Le débat autour du changement constitutionnel en République démocratique du Congo continue de susciter des prises de position au sein de la classe politique et des milieux juridiques.

Invité d’un échange sur X Space animé par le journaliste Stanis Bujakera Tshiamala, le professeur Paul-Gaspard Ngondankoy, député national et auteur de la proposition de loi fixant les conditions d’organisation du référendum en RDC, récemment adoptée par l'assemblée nation, a exposé les fondements juridiques de son initiative.

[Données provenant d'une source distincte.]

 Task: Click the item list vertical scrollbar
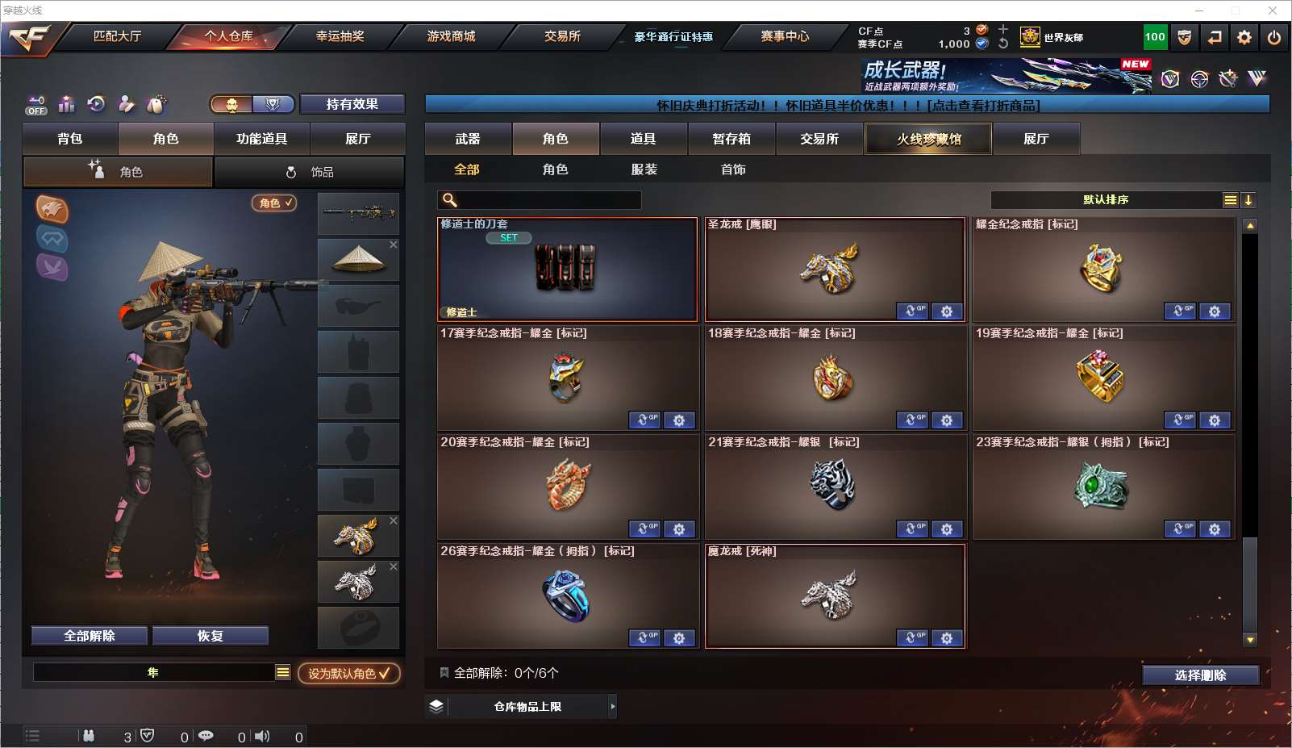[1250, 433]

Le constitutionnaliste a développé une interprétation des dispositions constitutionnelles qui, selon lui, place la souveraineté populaire au-dessus des limites imposées par l’article 220 de la Constitution, lequel verrouille notamment le nombre et la durée des mandats présidentiels.

Pour étayer sa thèse, Paul-Gaspard Ngondankoy s’appuie principalement sur les articles 1er et 5 de la Constitution. Le premier consacre la RDC comme un « État de droit » et un « État démocratique », tandis que le second affirme que « la souveraineté nationale appartient au peuple ».

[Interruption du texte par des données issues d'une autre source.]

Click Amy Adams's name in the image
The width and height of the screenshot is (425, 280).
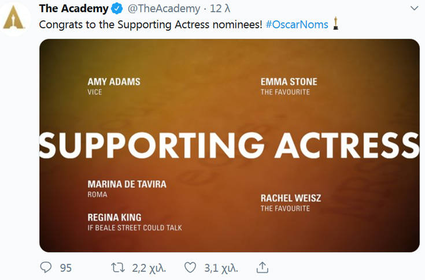pyautogui.click(x=114, y=82)
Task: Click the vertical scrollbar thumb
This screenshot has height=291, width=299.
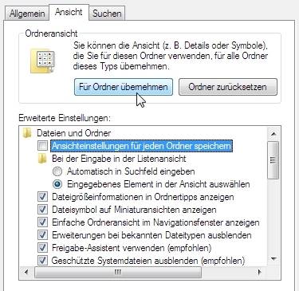Action: pos(273,160)
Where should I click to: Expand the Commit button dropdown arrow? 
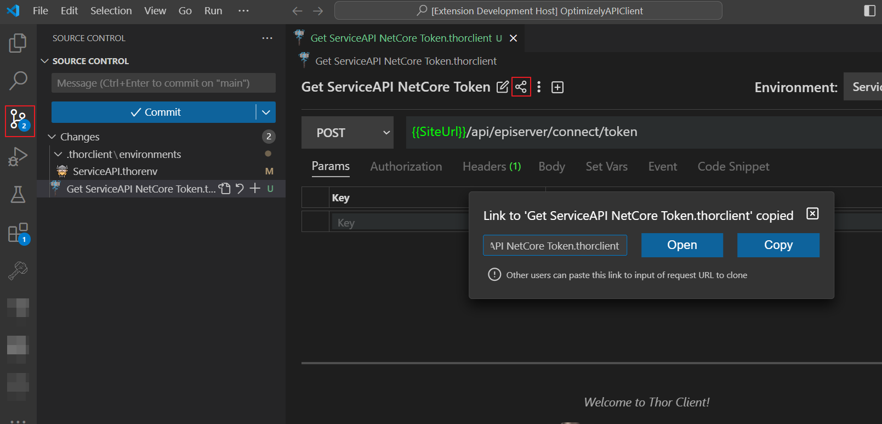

Selon le député national, cette disposition implique une distinction fondamentale entre deux formes de peuple reconnues par la Constitution. D’un côté, il évoque « le peuple de l’article 5 », qu’il présente comme un « peuple souverain », extérieur à la Constitution et détenteur du pouvoir constituant originaire. Ce peuple, explique-t-il, disposerait du pouvoir de « faire ou défaire la Constitution » sans être soumis aux restrictions de fond ou de forme prévues par le texte constitutionnel.

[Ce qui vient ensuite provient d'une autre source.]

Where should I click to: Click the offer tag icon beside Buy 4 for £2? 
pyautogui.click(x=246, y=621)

De l’autre côté, il distingue « le peuple de l’article 218 », qu’il qualifie de « peuple du dedans de la Constitution ». Celui-ci intervient dans le cadre des mécanismes de révision prévus par les institutions et demeure soumis aux limitations fixées par les articles 218 à 220.

À partir de cette lecture, Paul-Gaspard Ngondankoy soutient que les verrous constitutionnels contenus dans l’article 220 ne peuvent être opposés directement au peuple lorsqu’il est consulté par voie référendaire.

« Il n’est pas de bonne loi d’opposer au peuple lui-même les limites qui sont à ces articles-là », a-t-il affirmé, estimant que ces restrictions ont été établies uniquement à l’attention des pouvoirs constitués mentionnés à l’article 218.

Pour le professeur Ngondankoy, un référendum organisé sur la base de l’article 5 ferait intervenir le peuple comme « pouvoir constituant originaire », doté de « la compétence de la compétence » lui permettant de modifier ou de remplacer la Constitution, y compris les dispositions considérées comme intangibles.

Cette interprétation relance le débat sur les limites de la souveraineté populaire et sur la portée réelle des clauses dites d’éternité inscrites dans la Constitution congolaise.